U.S. Treasury Secretary Besant has previously called for a review of U.S. liquidity regulatory rules. The high degree of alignment among the three parties has significantly heightened discussions about the direction of the Fed's balance sheet policy.

Historical Expansion of the Balance Sheet

The Fed’s balance sheet has undergone several rounds of large-scale expansion since the 2008 financial crisis. At that time, the Fed initiated multiple rounds of quantitative easing, injecting liquidity into the market through large-scale bond purchases.

After the COVID-19 outbreak, the balance sheet surged to a historical peak of about $9 trillion, with the Fed briefly becoming the largest holder of U.S. Treasury bonds.

(The Fed’s balance sheet once soared to the historic peak of $9 trillion)

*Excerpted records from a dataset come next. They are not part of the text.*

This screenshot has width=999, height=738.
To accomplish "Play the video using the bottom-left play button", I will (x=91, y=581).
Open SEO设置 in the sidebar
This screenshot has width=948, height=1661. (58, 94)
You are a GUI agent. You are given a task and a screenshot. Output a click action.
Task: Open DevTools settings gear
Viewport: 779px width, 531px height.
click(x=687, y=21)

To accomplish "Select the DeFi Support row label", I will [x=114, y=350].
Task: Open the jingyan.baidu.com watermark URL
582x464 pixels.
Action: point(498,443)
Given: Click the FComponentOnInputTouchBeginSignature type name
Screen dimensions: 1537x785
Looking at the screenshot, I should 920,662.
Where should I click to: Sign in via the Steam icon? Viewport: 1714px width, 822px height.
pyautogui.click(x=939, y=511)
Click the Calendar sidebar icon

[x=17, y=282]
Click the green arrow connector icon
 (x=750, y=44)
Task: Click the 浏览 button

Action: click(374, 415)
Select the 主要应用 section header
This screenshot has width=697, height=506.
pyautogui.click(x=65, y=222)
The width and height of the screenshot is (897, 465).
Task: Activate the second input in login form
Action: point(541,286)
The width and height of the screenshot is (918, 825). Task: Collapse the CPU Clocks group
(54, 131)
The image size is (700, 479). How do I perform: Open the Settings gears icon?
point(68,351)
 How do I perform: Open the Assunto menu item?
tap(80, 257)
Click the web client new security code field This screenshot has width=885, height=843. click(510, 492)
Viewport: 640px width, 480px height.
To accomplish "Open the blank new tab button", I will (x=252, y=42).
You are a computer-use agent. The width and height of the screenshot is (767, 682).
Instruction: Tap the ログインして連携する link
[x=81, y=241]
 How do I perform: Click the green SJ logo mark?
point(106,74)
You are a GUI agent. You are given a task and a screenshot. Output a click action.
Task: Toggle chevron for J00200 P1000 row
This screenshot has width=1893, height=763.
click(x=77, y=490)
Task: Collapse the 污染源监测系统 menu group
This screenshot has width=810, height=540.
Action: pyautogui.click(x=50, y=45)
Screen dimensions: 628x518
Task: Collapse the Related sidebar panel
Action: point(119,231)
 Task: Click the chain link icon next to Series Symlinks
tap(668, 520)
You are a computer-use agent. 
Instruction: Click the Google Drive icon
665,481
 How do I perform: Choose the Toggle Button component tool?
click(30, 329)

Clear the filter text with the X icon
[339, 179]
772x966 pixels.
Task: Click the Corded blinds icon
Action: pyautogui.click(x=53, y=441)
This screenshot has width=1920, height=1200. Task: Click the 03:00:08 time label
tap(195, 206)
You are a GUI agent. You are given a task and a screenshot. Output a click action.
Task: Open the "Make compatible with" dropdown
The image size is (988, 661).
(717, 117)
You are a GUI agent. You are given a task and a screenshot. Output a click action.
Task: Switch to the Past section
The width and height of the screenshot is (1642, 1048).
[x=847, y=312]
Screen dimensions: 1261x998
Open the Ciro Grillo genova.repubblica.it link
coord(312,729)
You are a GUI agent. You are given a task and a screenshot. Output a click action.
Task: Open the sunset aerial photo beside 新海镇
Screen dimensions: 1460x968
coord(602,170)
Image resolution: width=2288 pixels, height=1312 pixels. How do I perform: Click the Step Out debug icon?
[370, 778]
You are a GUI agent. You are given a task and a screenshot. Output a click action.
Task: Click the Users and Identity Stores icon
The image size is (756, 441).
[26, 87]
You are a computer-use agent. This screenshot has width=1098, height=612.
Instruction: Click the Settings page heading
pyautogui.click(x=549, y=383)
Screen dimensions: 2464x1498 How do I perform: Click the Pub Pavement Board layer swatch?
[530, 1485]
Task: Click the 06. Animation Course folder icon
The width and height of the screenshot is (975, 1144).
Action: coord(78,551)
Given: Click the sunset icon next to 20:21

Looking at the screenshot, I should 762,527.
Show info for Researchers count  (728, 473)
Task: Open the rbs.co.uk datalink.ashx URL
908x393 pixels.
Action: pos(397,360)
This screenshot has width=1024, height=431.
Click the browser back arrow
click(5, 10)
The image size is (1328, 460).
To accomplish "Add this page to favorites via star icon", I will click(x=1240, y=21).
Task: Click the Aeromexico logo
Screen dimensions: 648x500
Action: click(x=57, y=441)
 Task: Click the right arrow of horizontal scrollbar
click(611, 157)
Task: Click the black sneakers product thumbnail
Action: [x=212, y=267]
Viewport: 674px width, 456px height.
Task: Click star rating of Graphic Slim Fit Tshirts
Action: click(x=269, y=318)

Subsequently, the Fed launched a three-year quantitative tightening plan, allowing matured bonds to roll off without reinvestment, attempting to compress the balance sheet back to the pre-pandemic level.

However, this process was halted last year. At the time, short-term financing markets experienced volatility, and some banks’ funding costs significantly exceeded the Fed's target range, forcing the Fed to hit the brakes. The current size of the balance sheet is about $6.7 trillion.

Fed officials state that if private lending institutions’ demand for reserves rises, further expansion of the balance sheet is not ruled out.